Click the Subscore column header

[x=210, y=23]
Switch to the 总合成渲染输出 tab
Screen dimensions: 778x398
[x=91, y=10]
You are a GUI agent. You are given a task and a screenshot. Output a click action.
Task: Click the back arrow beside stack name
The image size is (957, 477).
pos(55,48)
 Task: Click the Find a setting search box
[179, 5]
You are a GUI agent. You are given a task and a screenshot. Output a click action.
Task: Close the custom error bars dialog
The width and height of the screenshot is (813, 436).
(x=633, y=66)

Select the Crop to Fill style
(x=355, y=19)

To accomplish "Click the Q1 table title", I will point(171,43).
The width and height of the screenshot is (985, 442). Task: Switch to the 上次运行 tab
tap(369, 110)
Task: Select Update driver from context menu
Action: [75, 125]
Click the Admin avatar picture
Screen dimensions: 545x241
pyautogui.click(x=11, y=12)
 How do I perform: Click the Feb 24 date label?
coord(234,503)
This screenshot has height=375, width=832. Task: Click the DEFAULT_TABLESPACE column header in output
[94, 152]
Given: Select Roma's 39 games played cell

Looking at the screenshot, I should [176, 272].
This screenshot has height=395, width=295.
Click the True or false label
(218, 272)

• **PROBLEM TO WORK ON**
Copy all of the material above line for line, with no changes.

• **OUTPUT FOR THIS EXERCISE**
Click the Subscore column header

[x=210, y=23]
Switch to the 总合成渲染输出 tab
Screen dimensions: 778x398
[x=91, y=10]
You are a GUI agent. You are given a task and a screenshot. Output a click action.
Task: Click the back arrow beside stack name
The image size is (957, 477).
pos(55,48)
 Task: Click the Find a setting search box
[179, 5]
You are a GUI agent. You are given a task and a screenshot. Output a click action.
Task: Close the custom error bars dialog
The width and height of the screenshot is (813, 436).
(x=633, y=66)

Select the Crop to Fill style
(x=355, y=19)

To accomplish "Click the Q1 table title", I will point(171,43).
The width and height of the screenshot is (985, 442). Task: Switch to the 上次运行 tab
tap(369, 110)
Task: Select Update driver from context menu
Action: [75, 125]
Click the Admin avatar picture
Screen dimensions: 545x241
pyautogui.click(x=11, y=12)
 How do I perform: Click the Feb 24 date label?
coord(234,503)
This screenshot has height=375, width=832. Task: Click the DEFAULT_TABLESPACE column header in output
[94, 152]
Given: Select Roma's 39 games played cell

Looking at the screenshot, I should [176, 272].
This screenshot has height=395, width=295.
Click the True or false label
(218, 272)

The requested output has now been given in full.